We do of course have a satisfying Curry-Howard paradigm for intuitionistic logic, where Heyting algebras categorify to cartesian closed categories (with coproducts). Here sequents appear in the form $\vec{x}: \Gamma \vdash a: A$ with one type to the right, and we can interpret the antecedent types as domain objects in a multicategory, with multiple input terms and one output term.
We also have a good functional paradigm for linear logic. Here we have a classical negation, and correspondingly two-sided sequents where we can slide formulas back and forth across the turnstile with the help of negation, but we drop structural rules hitherto associated with cartesian structure. The categorified semantics of proofs takes place in $\ast$-autonomous categories.
But one issue in the latter case, where disjunction is not simply “additive” (i.e., coproduct) disjunction that would correspond to the classical logic of Gentzen but rather “multiplicative”, is how to interpret disjunction functionally. Should a term of type $\psi \vee \chi$ be interpreted as of type $\psi^\ast \multimap \chi$, or as $\chi^\ast \multimap \psi$? There’s an ambiguity here. It corresponds to whether we write a sequent $\phi \vdash \psi, \chi$ “intuitionistically” as $\phi, \neg \chi \vdash \psi$ or as $\phi, \neg \psi \vdash \chi$. Believe it or not, this can result in some real complications.
If this is not too directly related to what you guys were discussing, then my apologies – I haven’t been paying full attention to the thread. But the hints I got from Toby (when he brought up $Rel$ for example) was that he was thinking along similar lines.

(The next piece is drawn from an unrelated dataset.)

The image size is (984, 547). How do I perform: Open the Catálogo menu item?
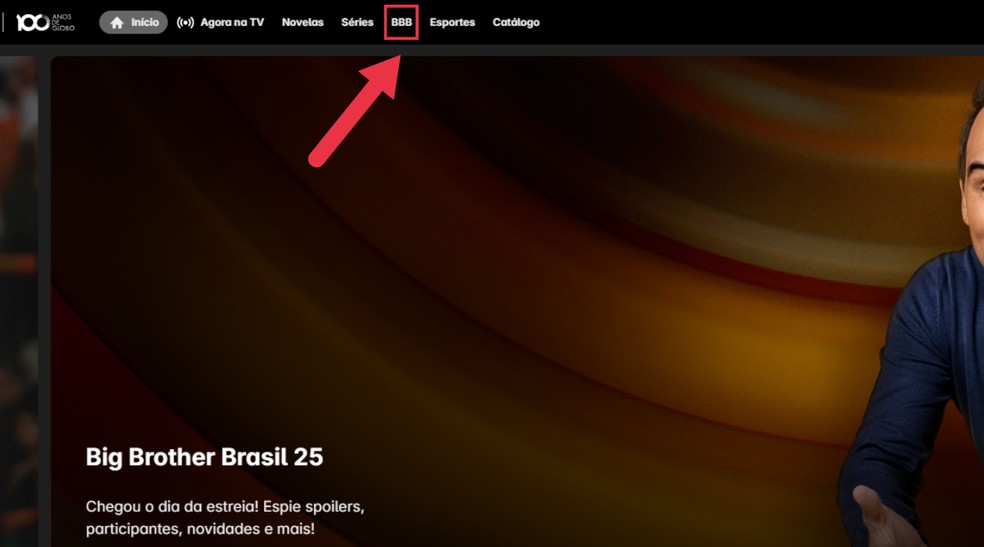coord(516,22)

@Todd: thanks for the summary of your thesis!
@Urs: my (very minor) quibbles with sequent are:
Since you let both Ctxt and Jdgmt be judgments, wouldn’t it be clearer to call them Antecedent and Succedent (or Antecedent and Consequent, if you prefer)? Calling one of then the judgment seems misleading, since everything in sight is a judgment.
Next, you introduce lists of Ctxts. I think the reader will find that confusing: What is the context? Is there one or are there several? And as I said, sometimes we’ll focus (syntactically or just in our minds) on one of the judgments, and then the rest occurring in the sequent are the context. Or there’s a left and a right context. As Todd said, we can get into trouble if we force everything but one judgment to be on the right. Also, as I said before, that’d be breaking the symmetry in a way that’s not always helpful.
Next, when you mention the first-order variant, you require the lists to be propositions. While technically correct, I think it would connect more clearly to the general concept, if we said we require the judgments to be of the form “$\varphi$ is true” for propositions $\varphi$, and then as a shortcut (since all judgments have this form), leave out the “is true” part since it’s understood.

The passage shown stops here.